The lower 4.3% prevalence we found compared with previously reported 24% incidence may be explained by the effectiveness of the required skin inspection prior to each competition protocol. Other factors may include the geographical location of Minnesota (cold, lower humidity winters). Prevalence can vary depending on geographical region (7).
Thirty-six percent of the rashes that were visually suspicious for tinea were direct microscopy negative. Nummular eczema, pityriasis roseola, granuloma annulare and other conditions can mimic tinea. Confirmatory testing is important for accurate diagnosis.

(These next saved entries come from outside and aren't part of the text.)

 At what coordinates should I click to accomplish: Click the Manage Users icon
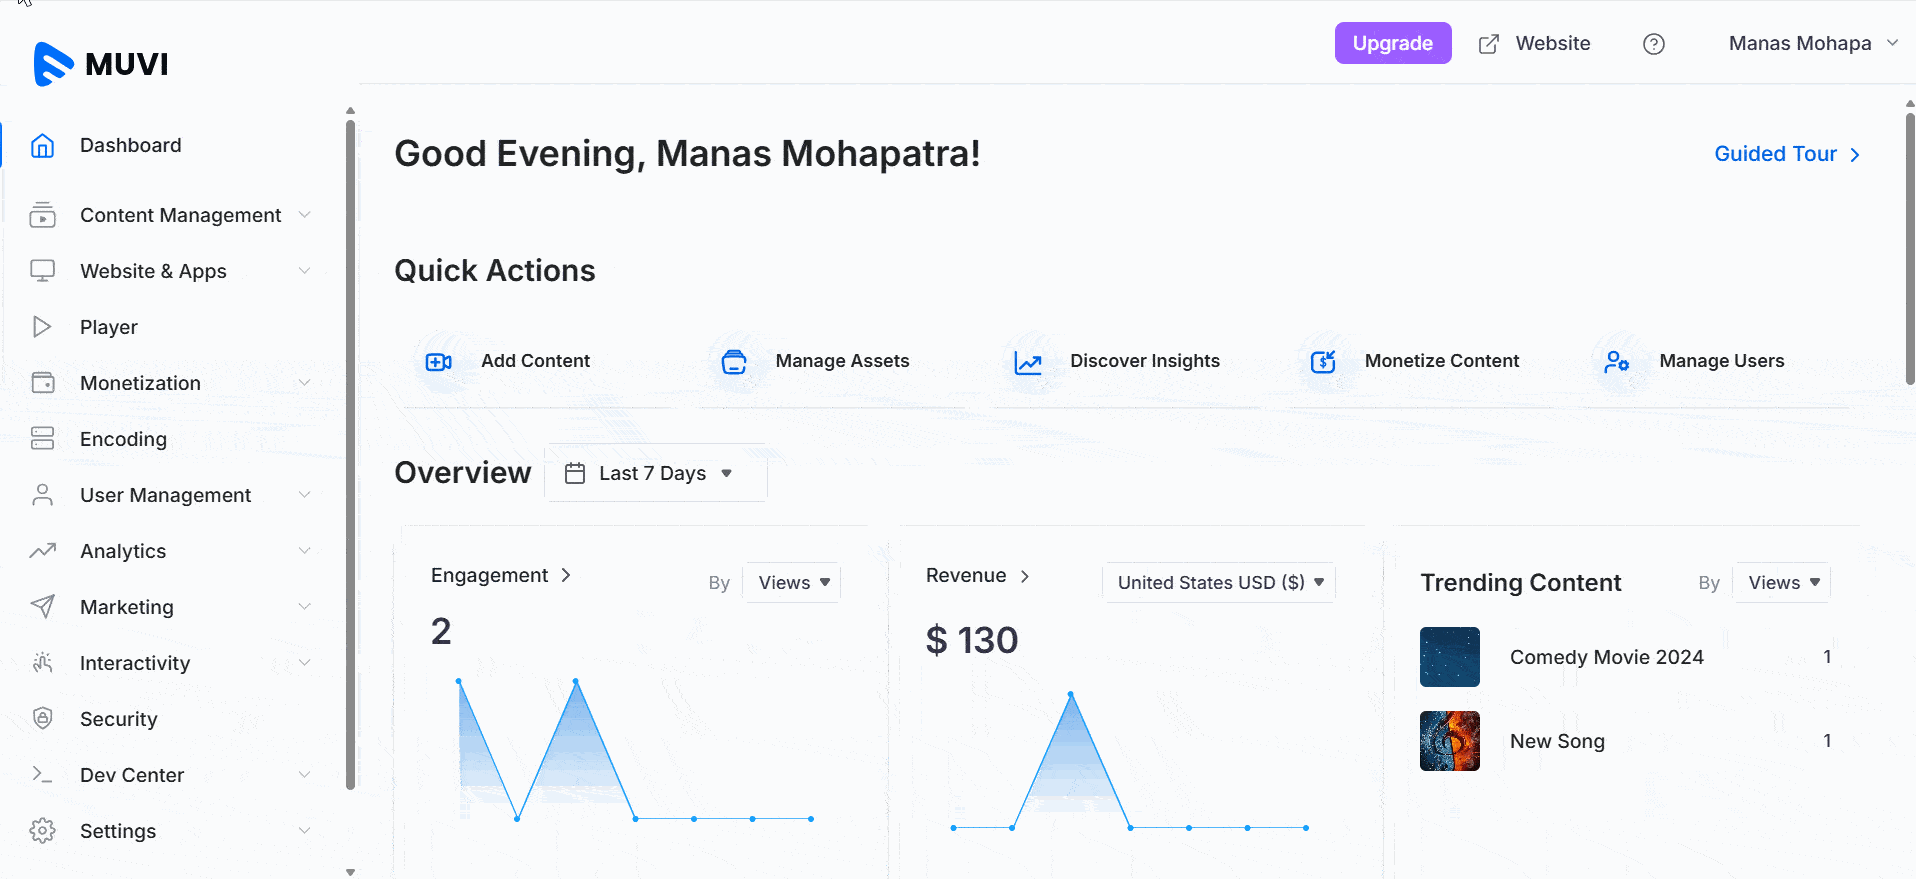(x=1616, y=362)
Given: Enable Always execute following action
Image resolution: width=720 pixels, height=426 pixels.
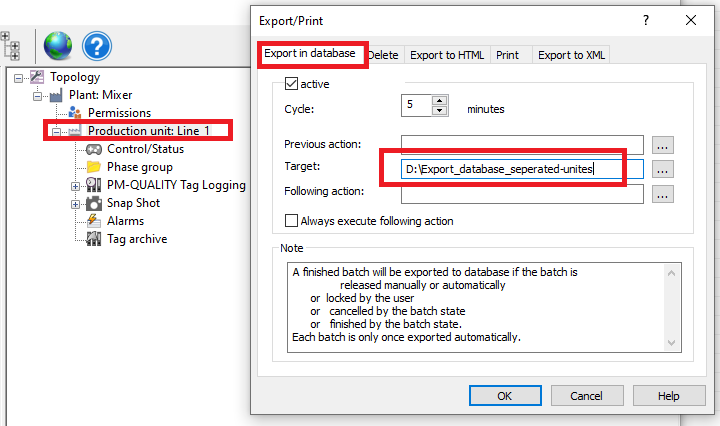Looking at the screenshot, I should pyautogui.click(x=292, y=221).
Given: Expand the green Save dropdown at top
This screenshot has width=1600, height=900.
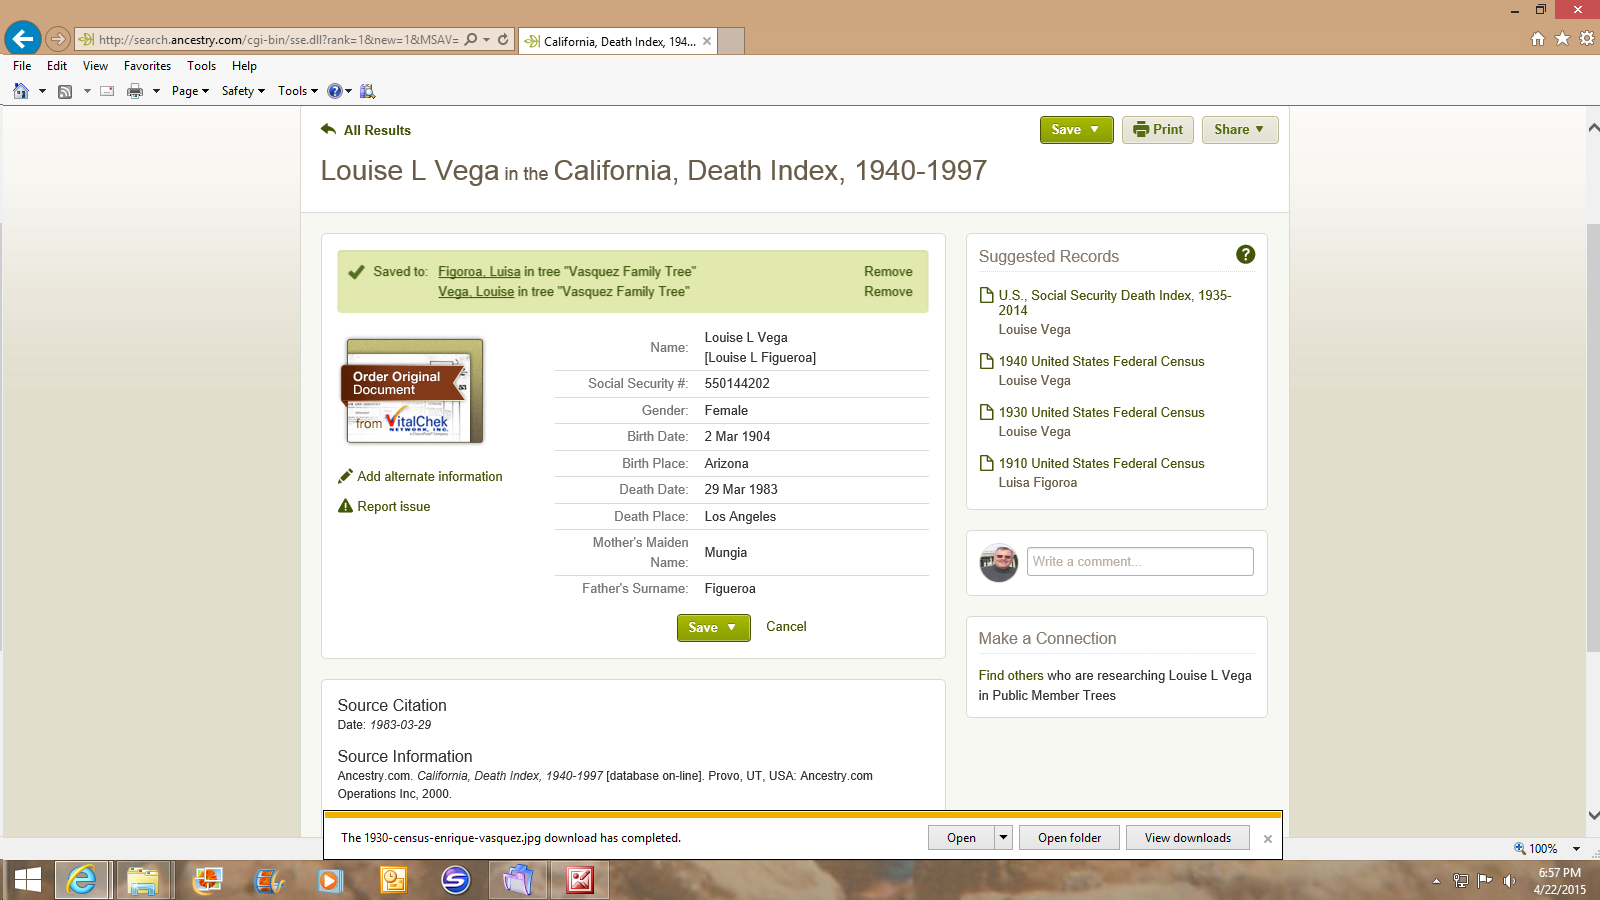Looking at the screenshot, I should [1076, 130].
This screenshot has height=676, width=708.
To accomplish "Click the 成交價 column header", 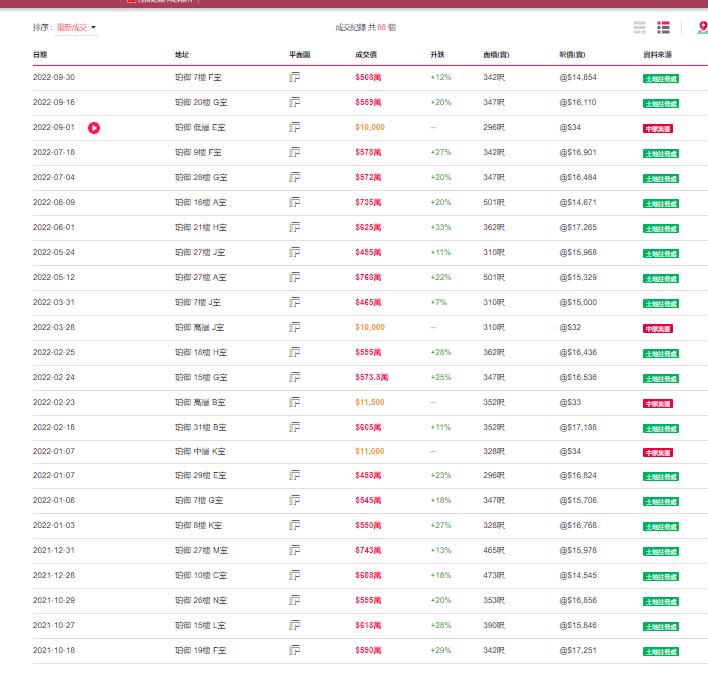I will point(366,54).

Study limitations include the previously reported incidences of 24% wrestlers having tinea gladiatorum were likely surveyed during an outbreak. Seven percent of the high school wrestlers in the geographical region we followed competed on the two high schools that were not monitored. Also four wrestlers being monitored developed rashes that were not tested. Assuming all four rashes were tinea, the highest prevalence would have been 26 out 510 wrestlers (5.0%) developing tinea. Hygiene elements like wrestling mat sanitization, skin wipes, washing by wrestlers, and pretreatment with barrier foam prior to exposure are felt to be important preventative methods. These were assumed to be fairly uniform throughout our study population.
Accurate tinea prevalence reporting will facilitate future preventative study planning. Preventative methods effective in wrestling can be applied to other sports with risks for transmittable skin infections.